Mistakenly let everyone see private category (usable security issue)

Hi! I’m an admin in a discourse instance and I’ve noticed myself misconfiguring the category permissions multiple times (making it more permissive by mistake).

I wanted to elaborate on that here to know if just an issue with me of it it has happened with others. And if so, what can be done about it.

Note: I wouldn’t have payed too much attention to this if it had not happened to me multiple times already - 4 in total - and apparently they were significant for me to remember every one of them.

The issue

When creating a new category it has by default it has everyone with Create / Reply / See permissions.

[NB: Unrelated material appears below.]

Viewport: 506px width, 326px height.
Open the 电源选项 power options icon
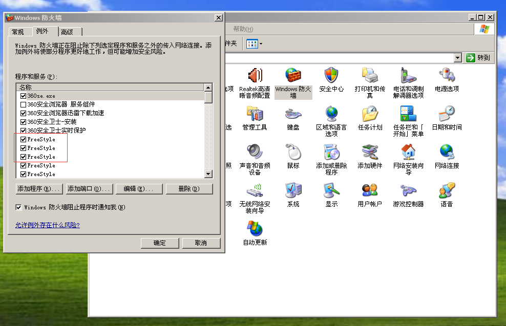(447, 77)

For some reason, when I do this mistake I first click on the drop-down menu to choose the group I want to access this category and then select the permissions. But I forget to click on the + and then on the x to delete the everyone permission.

category549×615 15 KB

Security implications

One might think that the implications are light since when this mistake happens the category has just been created so no actual content gets revealed. But in some situations just letting the users know of a (soon-to be announced category) can blow the surprise or reveal future plans that were still in the draft phase.

Thanks for reporting that! It’s good to know where users are running into problems with the UI. I agree that making a mistake in setting a category’s permissions could cause security issues. A similar, and more serious issue would be to make a mistake in setting the site’s login required setting.

I’m not sure what Discourse could do to confirm that security related settings are correct before they are updated.

Perhaps one solution could be: If the user changed the drop down button, assume the user was trying do do something and show a confirmation message box like the following but instead with the text:

You changed the permissions, but did not apply them. Are you sure you want to let everybody see this category?